We now illustrate some of the uses of the package of tabling through examples. The following example defines a simple predicte path(X,Y) which returns the transitive closuer of edge/2 without entering loops:
:- use_package(tabling). :- table path/2. path(X,Y) :- path(X,Z), edge(Z,Y). path(X,Y) :- edge(X,Y). edge(a,b). edge(b,a).
Other examples can be found in the source and library directories and in [dG12].
We now illustrate some of the uses of the package of t_clpq through examples. The following example defines a simple predicte fibonacci(N,F) which returns the fibonacci number F given the index N and returns the index N given the fibonacci number F:
:- use_package(tabling). :- use_package(t_clpq). :- table fibonacci/2. fibonacci(0, 0). fibonacci(1, 1). fibonacci(N, F) :- N .>=. 2, N1 .=. N - 1, N2 .=. N - 2, F1 .>=. 0, F2 .>=. 0, F .=. F1 + F2, fibonacci(N1, F1), fibonacci(N2, F2).
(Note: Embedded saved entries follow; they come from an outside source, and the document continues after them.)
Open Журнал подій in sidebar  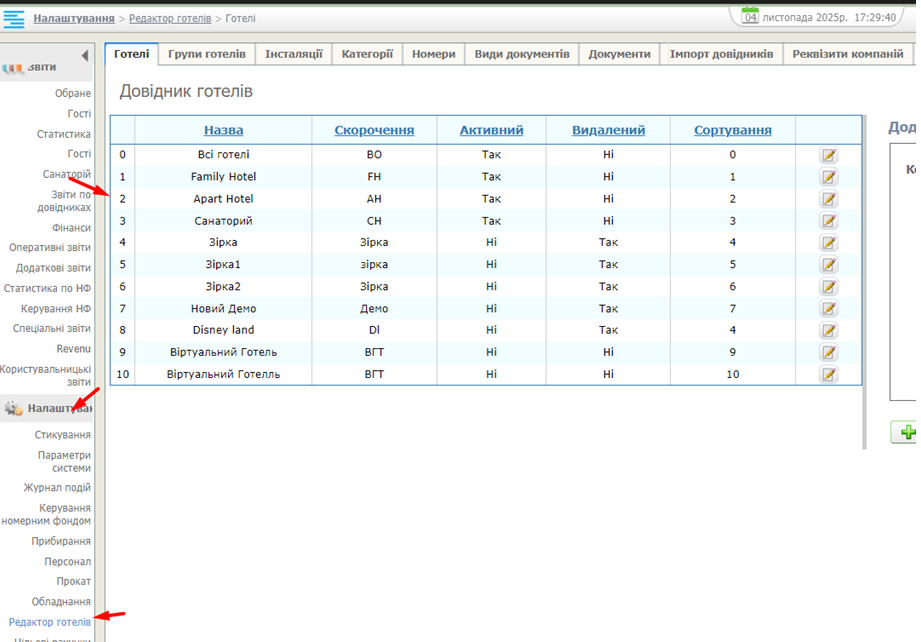(57, 488)
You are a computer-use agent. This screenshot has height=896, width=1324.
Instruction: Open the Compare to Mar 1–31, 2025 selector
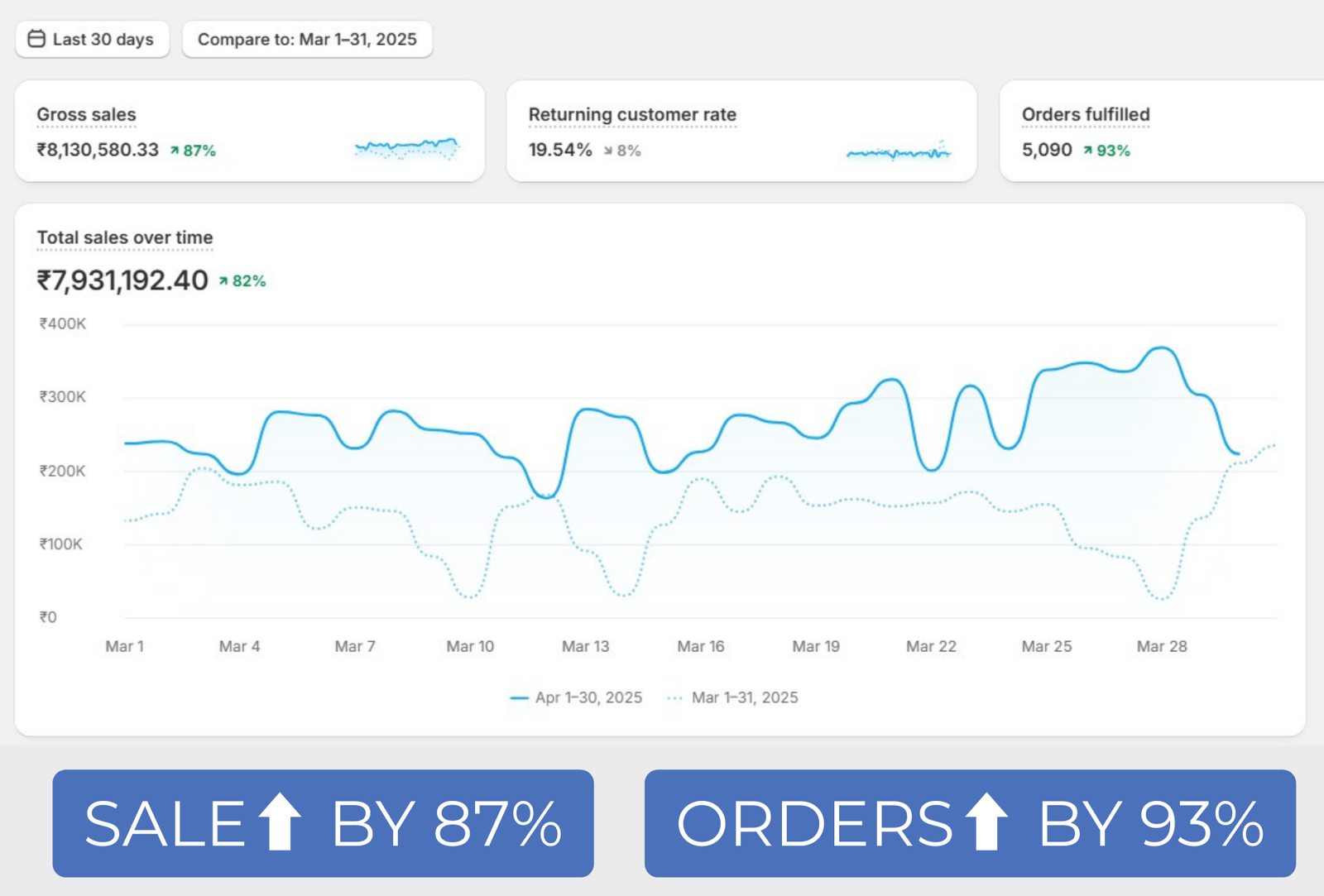[307, 39]
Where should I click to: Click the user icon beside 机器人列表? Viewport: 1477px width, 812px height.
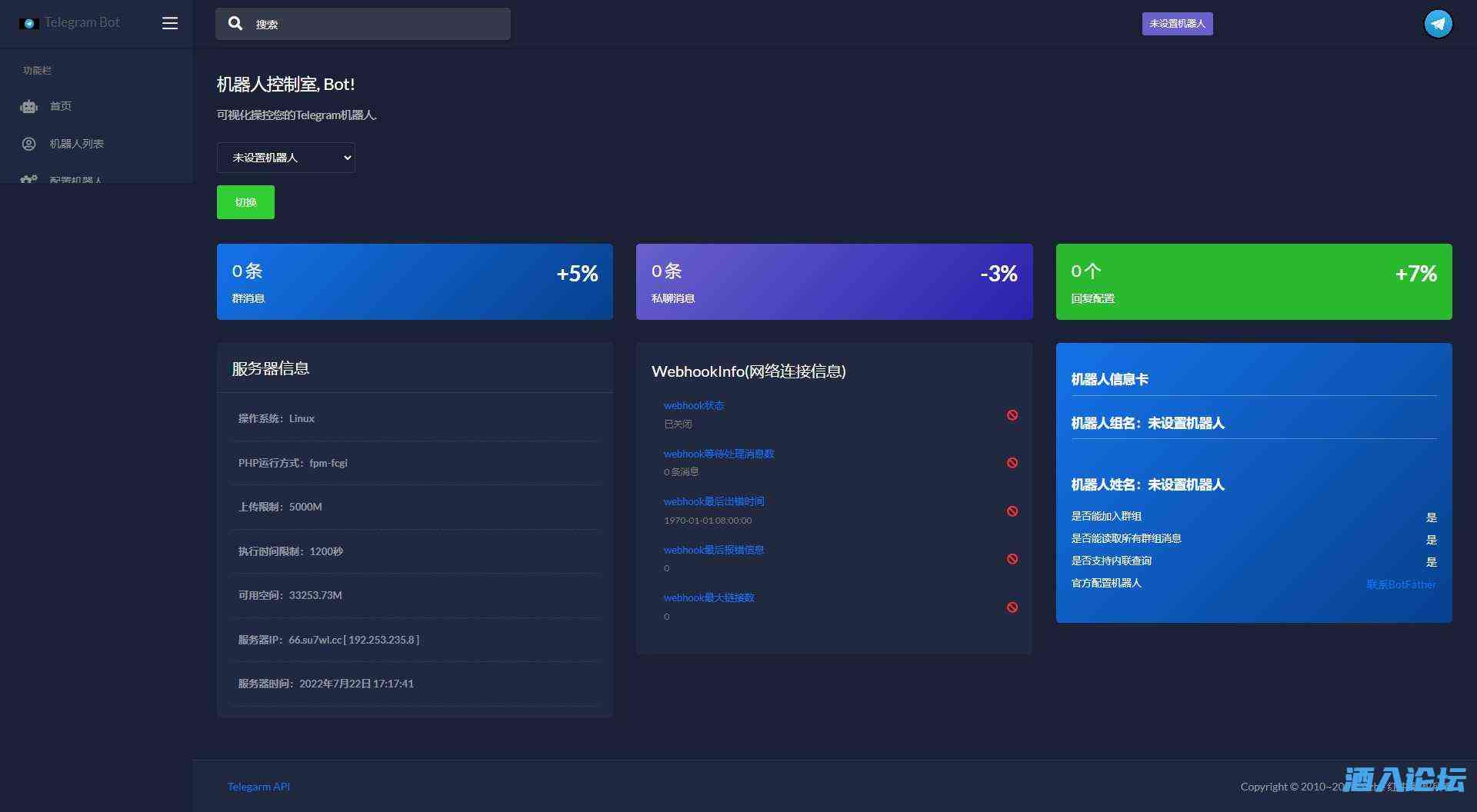[x=29, y=144]
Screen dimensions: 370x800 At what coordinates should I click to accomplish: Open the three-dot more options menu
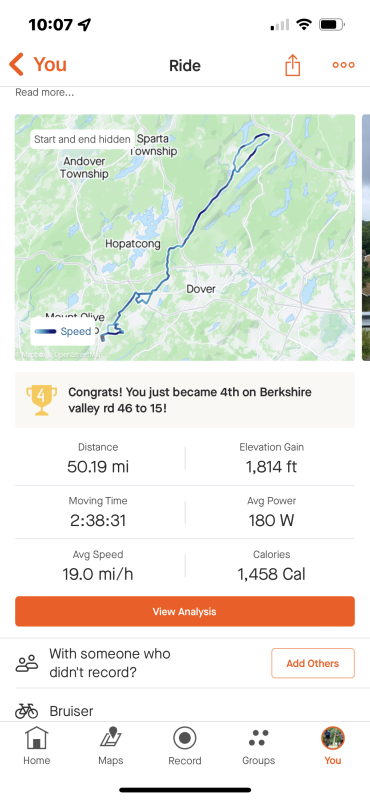(x=343, y=65)
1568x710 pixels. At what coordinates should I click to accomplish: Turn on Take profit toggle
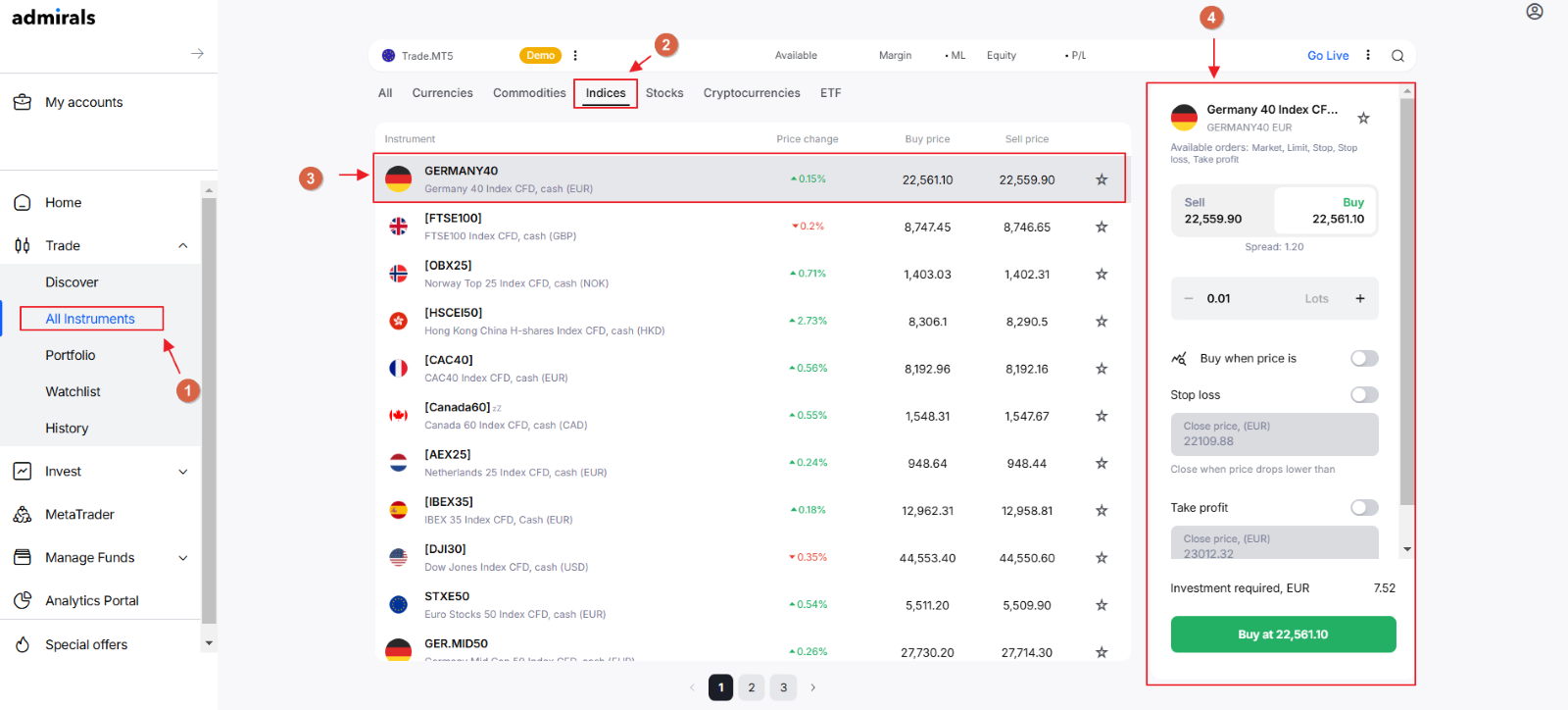pos(1364,507)
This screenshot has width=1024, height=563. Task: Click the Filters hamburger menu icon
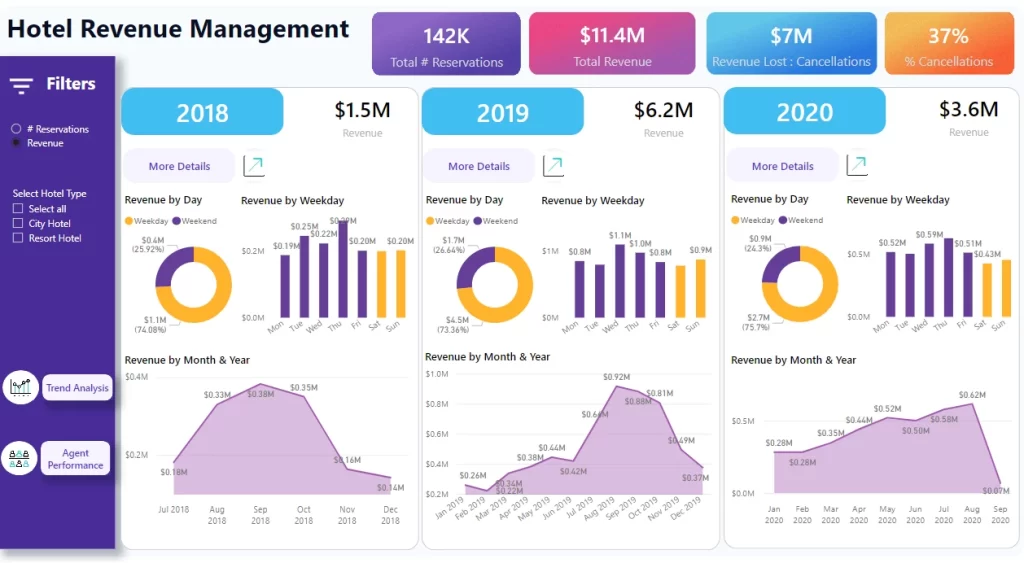22,85
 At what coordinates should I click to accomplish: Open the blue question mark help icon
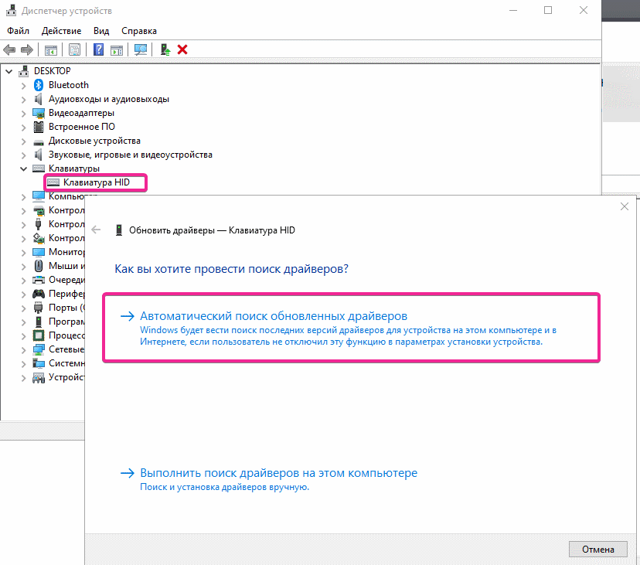98,50
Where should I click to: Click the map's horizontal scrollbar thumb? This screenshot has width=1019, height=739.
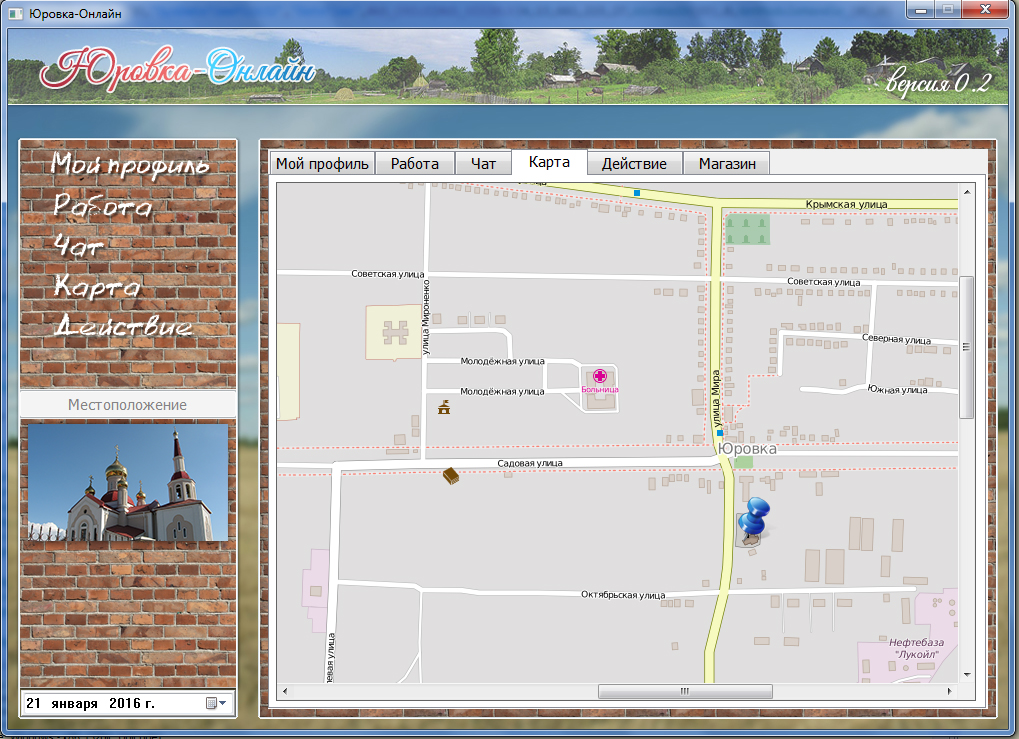click(684, 691)
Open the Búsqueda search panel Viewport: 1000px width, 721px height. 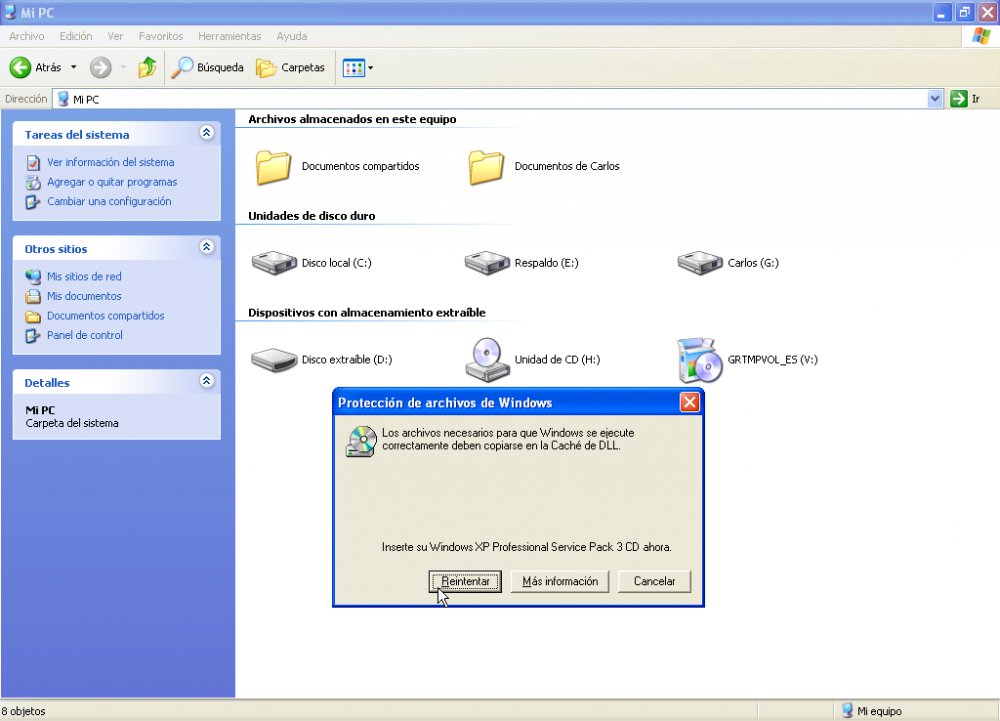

Other examples can be found in the source and library directories and in [AC19a].
We now illustrate the implementation of a TCLP interface to link a constraint solver wiht the tabling engine through examples. The following example defines the interface of clpq wiht the tabling engine:
:- use_package(clpq). :- use_module(library(clpq/clpq_dump), [clpqr_dump_constraints/3]). :- active tclp. call_domain_projection(Vars, st(Vars,_)). call_entail(st(Vars,_), st(FGen-ProjGen)) :- Vars = FGen, clpq_entailed(ProjGen). call_store_projection(_, st(Vars,_), st(F,Proj)) :- clpqr_dump_constraints(Vars, F , Proj). answer_domain_projection(Vars, st(F,Proj)) :- clpqr_dump_constraints(Vars, F, Proj). answer_check_entail(st(F,_), st(FAns,ProjAns), 1) :- F = FAns, clpq_entailed(ProjAns), !. answer_check_entail(st(F,Proj), st(FAns,ProjAns), -1) :- F = FAns, clpq_meta(ProjAns), clpq_entailed(Proj). answer_store_projection(_, St, St). apply_answer(Vars, st(FAns,ProjAns)) :- Vars = FAns, clpq_meta(ProjAns).
Other examples can be found in the source and library directories and in [AC19a].